━━━ Raw data
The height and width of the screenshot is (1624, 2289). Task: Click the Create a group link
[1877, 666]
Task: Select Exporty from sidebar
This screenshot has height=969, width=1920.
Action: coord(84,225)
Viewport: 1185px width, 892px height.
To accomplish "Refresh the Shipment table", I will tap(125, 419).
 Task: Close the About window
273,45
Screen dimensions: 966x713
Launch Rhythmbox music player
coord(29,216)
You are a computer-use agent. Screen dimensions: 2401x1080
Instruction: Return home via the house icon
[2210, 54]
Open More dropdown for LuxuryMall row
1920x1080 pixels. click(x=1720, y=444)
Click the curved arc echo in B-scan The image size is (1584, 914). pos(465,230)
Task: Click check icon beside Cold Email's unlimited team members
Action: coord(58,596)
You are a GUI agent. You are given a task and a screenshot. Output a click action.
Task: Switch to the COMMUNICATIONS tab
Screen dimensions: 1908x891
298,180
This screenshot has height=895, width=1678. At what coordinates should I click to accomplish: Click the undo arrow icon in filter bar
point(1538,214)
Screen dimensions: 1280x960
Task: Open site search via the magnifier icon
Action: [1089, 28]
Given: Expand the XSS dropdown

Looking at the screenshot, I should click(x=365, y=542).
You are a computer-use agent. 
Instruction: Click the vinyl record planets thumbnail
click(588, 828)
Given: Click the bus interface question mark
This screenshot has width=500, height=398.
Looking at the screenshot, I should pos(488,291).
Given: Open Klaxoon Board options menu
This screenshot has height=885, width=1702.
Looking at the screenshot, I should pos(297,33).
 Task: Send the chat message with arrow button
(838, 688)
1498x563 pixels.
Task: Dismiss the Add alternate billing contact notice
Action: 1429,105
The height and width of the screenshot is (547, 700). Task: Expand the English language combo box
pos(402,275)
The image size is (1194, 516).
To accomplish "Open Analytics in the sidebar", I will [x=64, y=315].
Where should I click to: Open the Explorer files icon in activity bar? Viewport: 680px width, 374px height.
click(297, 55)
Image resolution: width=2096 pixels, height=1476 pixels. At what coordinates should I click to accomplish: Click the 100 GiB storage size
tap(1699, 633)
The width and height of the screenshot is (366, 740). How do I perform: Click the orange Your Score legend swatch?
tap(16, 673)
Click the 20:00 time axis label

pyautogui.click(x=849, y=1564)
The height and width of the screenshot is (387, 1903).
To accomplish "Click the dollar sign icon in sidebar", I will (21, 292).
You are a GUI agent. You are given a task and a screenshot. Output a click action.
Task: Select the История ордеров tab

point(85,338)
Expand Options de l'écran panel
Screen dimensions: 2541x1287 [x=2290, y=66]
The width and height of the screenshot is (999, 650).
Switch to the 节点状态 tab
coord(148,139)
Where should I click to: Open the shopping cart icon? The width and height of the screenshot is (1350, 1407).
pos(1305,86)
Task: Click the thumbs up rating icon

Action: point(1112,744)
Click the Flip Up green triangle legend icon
━━━━━━
Work to do:
Please rewrite only the lines from the one containing "Viewport: 1185px width, 892px height." through the one containing "tap(1699, 633)", replacing "Viewport" with "Window" and leaving everything else unchanged.

Task result:
Window: 1185px width, 892px height.
To accomplish "Refresh the Shipment table", I will tap(125, 419).
 Task: Close the About window
273,45
Screen dimensions: 966x713
Launch Rhythmbox music player
coord(29,216)
You are a computer-use agent. Screen dimensions: 2401x1080
Instruction: Return home via the house icon
[2210, 54]
Open More dropdown for LuxuryMall row
1920x1080 pixels. click(x=1720, y=444)
Click the curved arc echo in B-scan The image size is (1584, 914). pos(465,230)
Task: Click check icon beside Cold Email's unlimited team members
Action: coord(58,596)
You are a GUI agent. You are given a task and a screenshot. Output a click action.
Task: Switch to the COMMUNICATIONS tab
Screen dimensions: 1908x891
298,180
This screenshot has height=895, width=1678. At what coordinates should I click to accomplish: Click the undo arrow icon in filter bar
point(1538,214)
Screen dimensions: 1280x960
Task: Open site search via the magnifier icon
Action: [1089, 28]
Given: Expand the XSS dropdown

Looking at the screenshot, I should click(x=365, y=542).
You are a computer-use agent. 
Instruction: Click the vinyl record planets thumbnail
click(588, 828)
Given: Click the bus interface question mark
This screenshot has width=500, height=398.
Looking at the screenshot, I should pos(488,291).
Given: Open Klaxoon Board options menu
This screenshot has height=885, width=1702.
Looking at the screenshot, I should pos(297,33).
 Task: Send the chat message with arrow button
(838, 688)
1498x563 pixels.
Task: Dismiss the Add alternate billing contact notice
Action: 1429,105
The height and width of the screenshot is (547, 700). Task: Expand the English language combo box
pos(402,275)
The image size is (1194, 516).
To accomplish "Open Analytics in the sidebar", I will [x=64, y=315].
Where should I click to: Open the Explorer files icon in activity bar? Window: 680px width, 374px height.
click(297, 55)
Image resolution: width=2096 pixels, height=1476 pixels. At what coordinates should I click to accomplish: Click the 100 GiB storage size
tap(1699, 633)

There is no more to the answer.